Visionnaires, brillantes et armées d’un courage sans faille, elles sont aussi étonnamment discrètes. À l’occasion de la Journée internationale des droits des femmes, Intégration est allé à la rencontre de quelques potiches du renseignement au Cameroun.

 

Comme des béguines, électriques et félines, C.A. et Y. T n’ont pas peur de s’avachir à nos côtés, nous embrassant de paroles, paroles et paroles. Dans ce hall d’un hôtel yaoundéen, l’image qu’elles offrent est bien vaporeuse. Elle ne permet pas tellement de savoir qui l’on a rencontré. Ce qu’on retient de ces belles créatures, ce sont des « yeux revolver » qui, le temps d’un salut, distillent à la fois une allure sévère et cool. Au-delà, ce sont des femmes capables d’adapter leur voix, capables d’imiter mille accents, de rouler les «r» et de roucouler. Des femmes qui prennent garde cependant à rester sensibles à l’enjeu d’être clean : carrure dessinées dans des robes pincées à la taille, avec, pour l’une, une guipure qui ajoute une touche de décontraction urbaine. Cerise sur le gâteau, des fentes qui, dévoilant une partie des membres inférieurs, donnent lieu à une magnifique image. C’est peu de dire que le reporter est traversé par cette image, et qu’il devient de plus en plus difficile de s’arrêter sur quelque chose: le métier d’agent secret, tel qu’exercé au Cameroun par les femmes.

 

Premiers traits

Seulement, on vient à bout de cette hébétude quand arrive un ancien Lion indomptable. Une ambiance bon enfant se crée. Si les blagues débitées par ce footballeur émérite emportent tout le monde, elles permettent de distinguer au moins une chose : ce sont des femmes qui s’autorégulent dans le sens d’une ormeta bien tempérée, ne laissant pas au journaliste le soin de fouiller le panier de leur profession. Ni C.A., ni Y. T., personne ne dévie cette ligne, même si, au passage, elles avouent être des «catholiques pratiquantes qui vont chaque dimanche à la messe, font un peu de gymnastique, n’ont pas un train de vie énorme et qui prennent leur métier comme un challenge». Et puis, elles coupent court à la discussion fébrile et décousue, reformulant leur refus de s’épancher plus.

En jouant sur les contrastes obtenus à partir de leur attitude, on comprend que ce n’est pas personnel : les deux « gazelles » sont encore en fonction. Qui plus est, elles ont l’impression de ressasser «des banalités». Un ancien haut cadre d’Interpol avait donc bien averti que l’interview ne serait pas facile à conduire, que les femmes agents secret, ont leur tempérament et qu’elles veulent garder «une part de mystère». Autrement dit, qu’elles ne se laissent pas malmener et se protègent derrière une définition extensive de la notion de vie privée et une parfaite connaissance des enjeux stratégiques du temps. «C’est un schème mental venu du fonds des âges du renseignement », renseigne une policière à la retraite.
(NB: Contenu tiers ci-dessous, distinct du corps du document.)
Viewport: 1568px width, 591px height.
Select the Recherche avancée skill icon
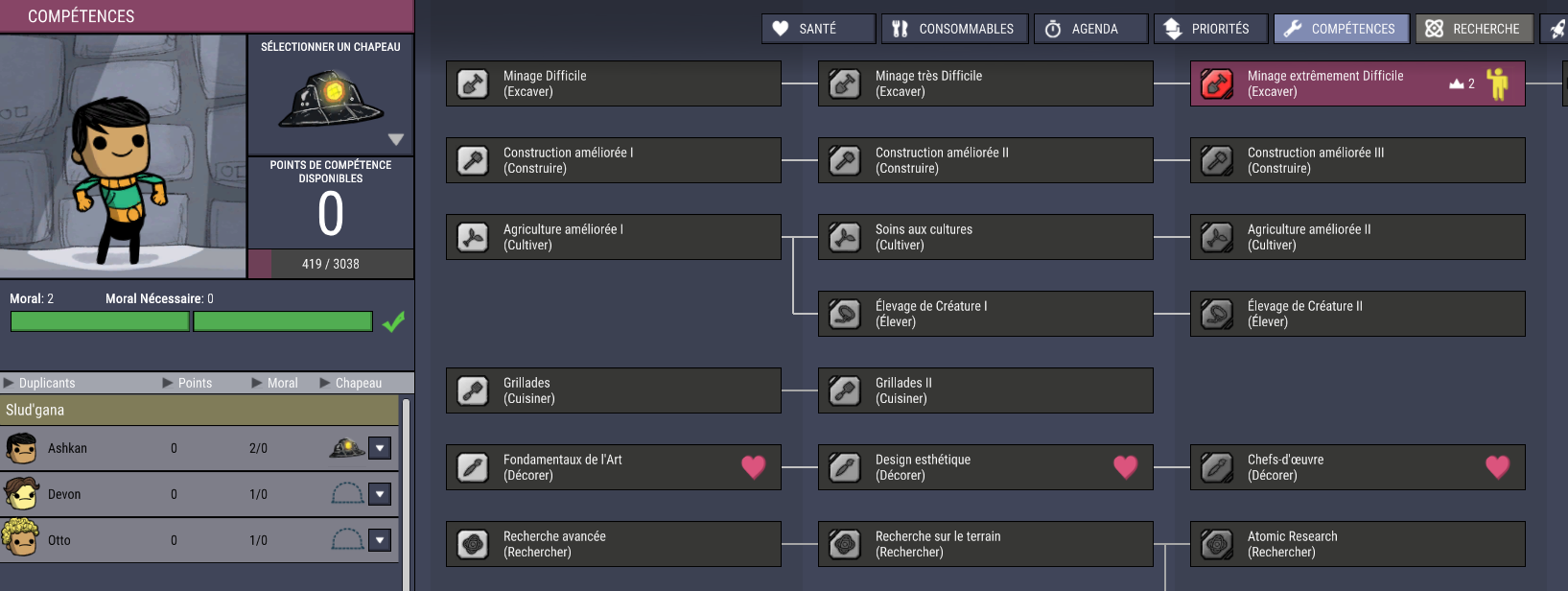point(473,545)
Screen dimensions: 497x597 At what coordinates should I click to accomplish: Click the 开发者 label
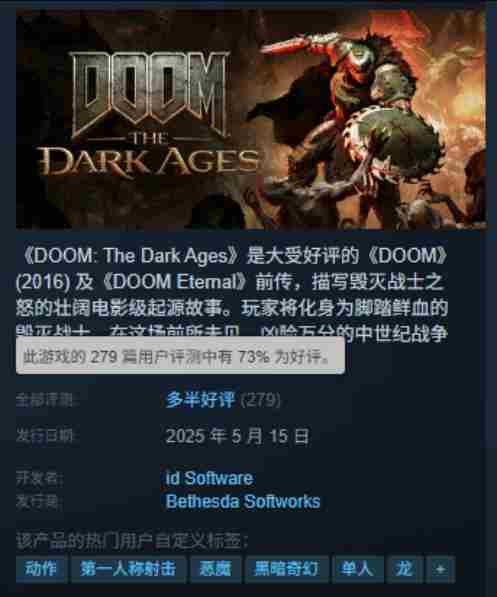click(40, 479)
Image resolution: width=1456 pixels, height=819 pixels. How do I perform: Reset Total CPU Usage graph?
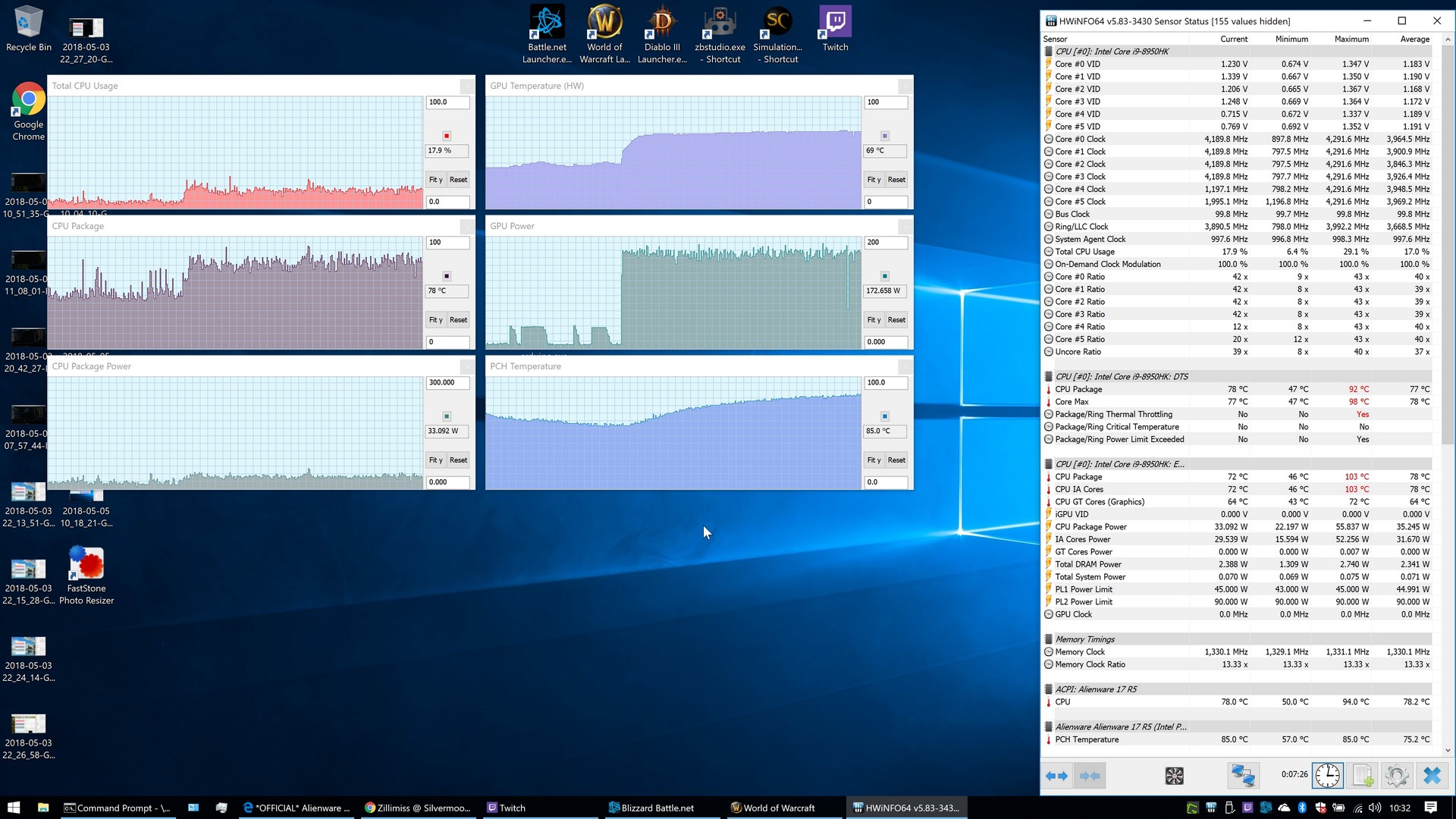coord(459,179)
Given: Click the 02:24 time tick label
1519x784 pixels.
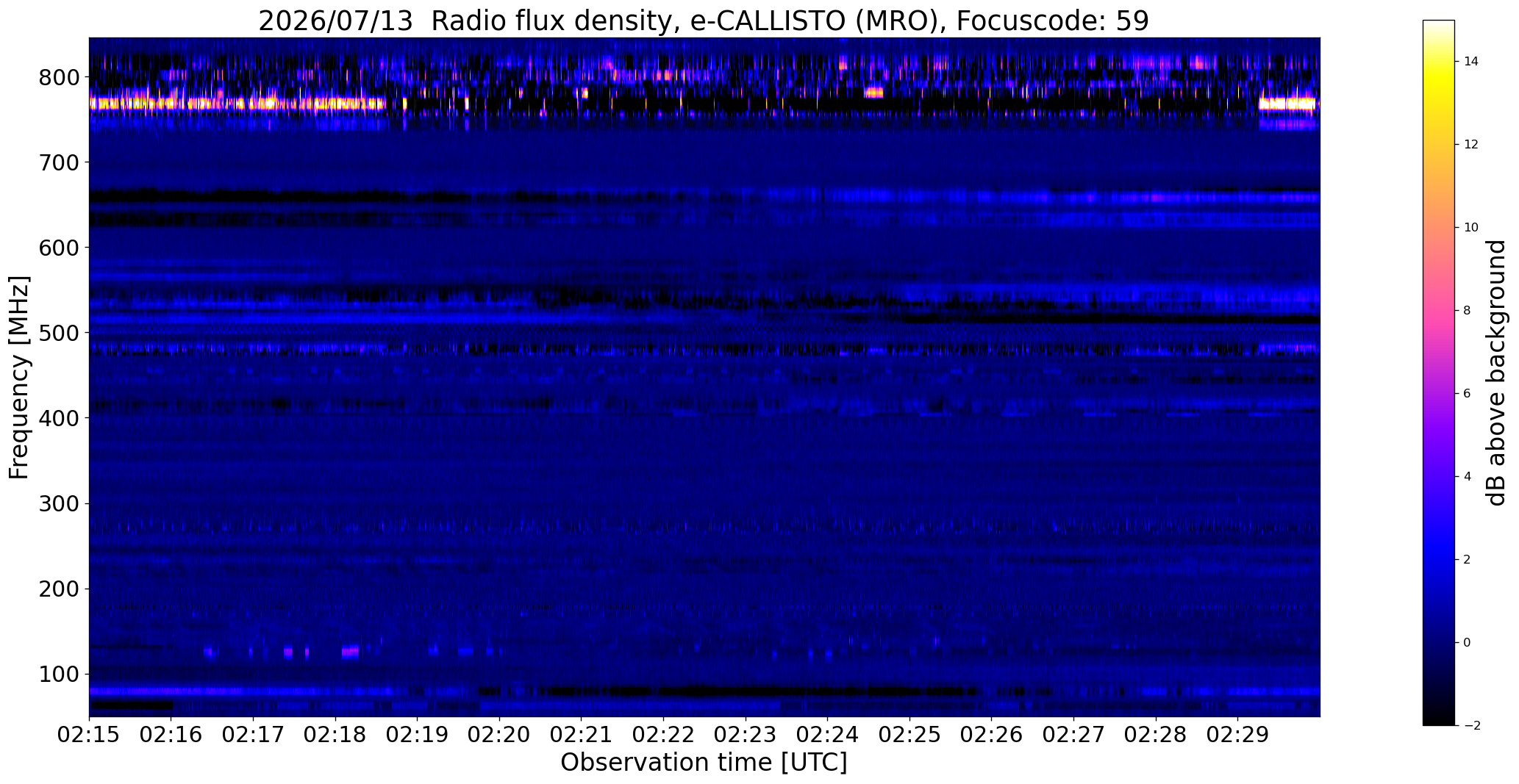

A ce jour, elle fait figure de «vétéran». J.O. comptabilise plusieurs années de service. «Un parcours durant lequel j’ai côtoyé plusieurs dossiers qui ont fait l’actualité politique, économique et sociale au Cameroun», brandit-elle fièrement. Reconvertie en administratrice déléguée d’une société de gardiennage, elle donne à son ancien métier la teneur d’une riche et belle activité cachée. Elle dit avoir été, en compagnie de cinq autres femmes, recrutée au troquet du coin, juste après son succès à la première partie du baccalauréat (actuel probatoire) et se jette à corps perdu dans les cours par correspondance. «Cette époque est révolue ; avant, c’était un marché un petit peu marginal et un peu traité à la légère», ajuste-t-elle. C’est que depuis, le statut de la femme dans le renseignement a été valorisé. Autrefois mal aimées et considérées (parfois à juste titre, selon notre interlocutrice) comme de dangereuses bourrines, les femmes agents secret au Cameroun bénéficient désormais d’une image positive auprès des structures qui les emploient. «On a beaucoup évolué dans la bonne direction, puisque les autorités ont, il y a 20 ans, accéléré l’insertion des femmes dans ce corps de métier. Elles sont maintenant des dizaines éparpillées sur l’étendue du territoire, avec des salaires juteux », assure la sexagénaire. Elle ajoute: «Maintenant, il faut avoir fait de bonnes études renforcées d’au moins trois modules sur la collecte et le traitement de l’information stratégique ; surtout avec la technologie qui est désormais pointue. Cela est valable même pour les femmes qui sont employées au noir», confie J.O. qui reconnaît que malgré cela, quelques esprits continuent d’instruire, contre les femmes, des procès en incompétence par le truchement de portraits à charge et autres rapports vénéneux.

 

«Sauveuses et briseuses de vie»

Voilà qui nous met sur la piste de celles qui ne sont plus en activité. Là encore, il faut trouver des leviers pour les faire parler, bien qu’on ait été recommandé. A J. O., 74 ans, on réussit à obtenir quelques anecdotes pittoresques mais bien réelles illustrant les relations tendues entre les hommes et les femmes du renseignement au Cameroun. «En avril 1983, un collègue mâle, souvent très grincheux sur le terrain, avait adressé à nos patrons un rapport dans lequel il racontait comment je lui avais sauvé la vie en Centrafrique». Dans ce pays-là, J.O. était l’unique femme du groupe chargé de débusquer Jean-Pierre Oumboute et Ambang Mbadje, les co-assassins de Dikoum Minyem (époux de Marinette Dikoum, NDLR». «Ça n’a pas été facile ! Alors que nous étions sur la bonne piste, Oumboute et quelques brigands avaient planifié secrètement de liquider ce collègue. Intuition féminine, je lui ai dit de changer de route tout simplement. Dieu merci, on a fait le boulot et on les a arrêtés…», raconte-t-elle.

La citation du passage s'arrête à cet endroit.